I am a black, Somali, Muslim immigrant woman living in a society that is systematically rooted in anti-blackness, Islamophobia and sexism. I come from not loving who I am and, furthermore, not knowing who I am. A small hole existed in my life because I did not have any faith in myself. I see the people in power are mostly old, white men who have held their positions for a long time.
The only power I hold is over myself. I have the keys to better my life and get an education.
The one message that always found itself leaving my parent’s lips – “aqoon la’aan waa iftiin la’aan,” which roughly translates from Somali into English as “to be without knowledge is to be without light” – was instilled in me as a means of survival.
I am an honor roll student. I stay up long hours, working on homework and studying. I am also involved in extracurricular activities, such as the debate team, track and field, and the science and engineering club. I work hard to occupy my time wisely and build up my resume for colleges to see. That performance does not belong to me alone. It comes with the blood, sweat and tears of my parents.

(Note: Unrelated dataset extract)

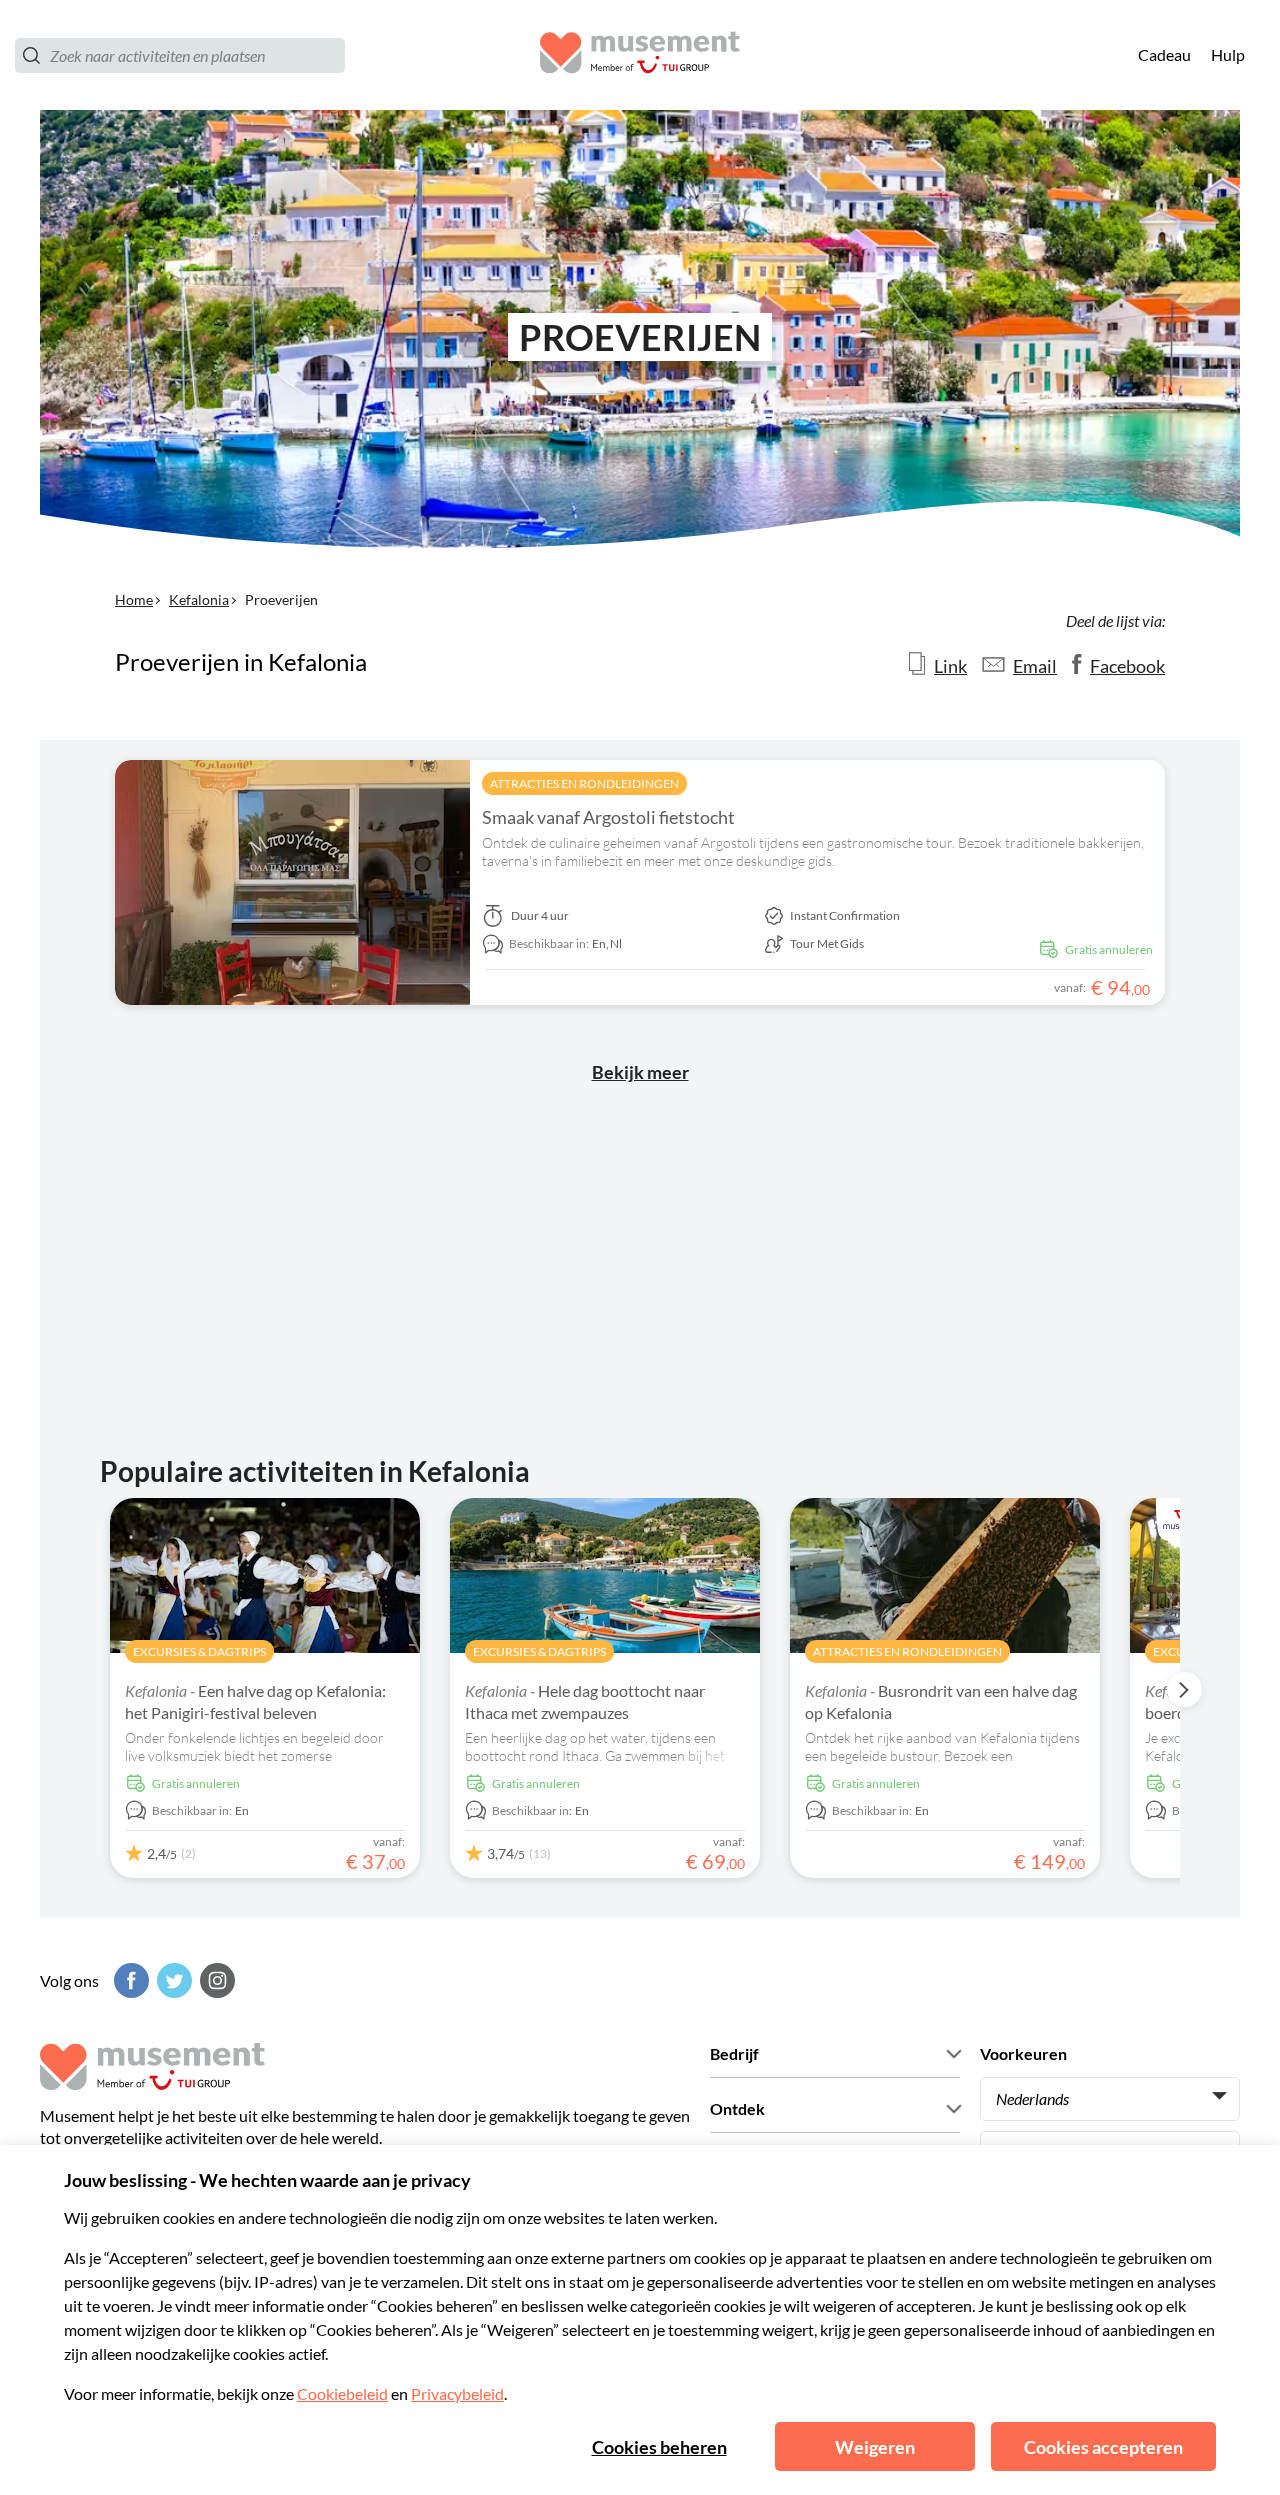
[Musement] (640, 55)
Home (134, 599)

I owe it to those who raised me, who suffer day in and day out for my comfort. I aspire to find pieces of me that match with my parents – to have their selflessness, perseverance and strength. I owe it, though, mostly to myself to ignore those who did not believe in me and trust that I do have the capacity to be something in this world. And lastly, I owe it to all the little girls who are like me and see me as a role model, who might also think that their dreams are not valid because of where they are from.
Our dreams as cab drivers’ daughters are valid. I cannot wait to witness our success. You will see.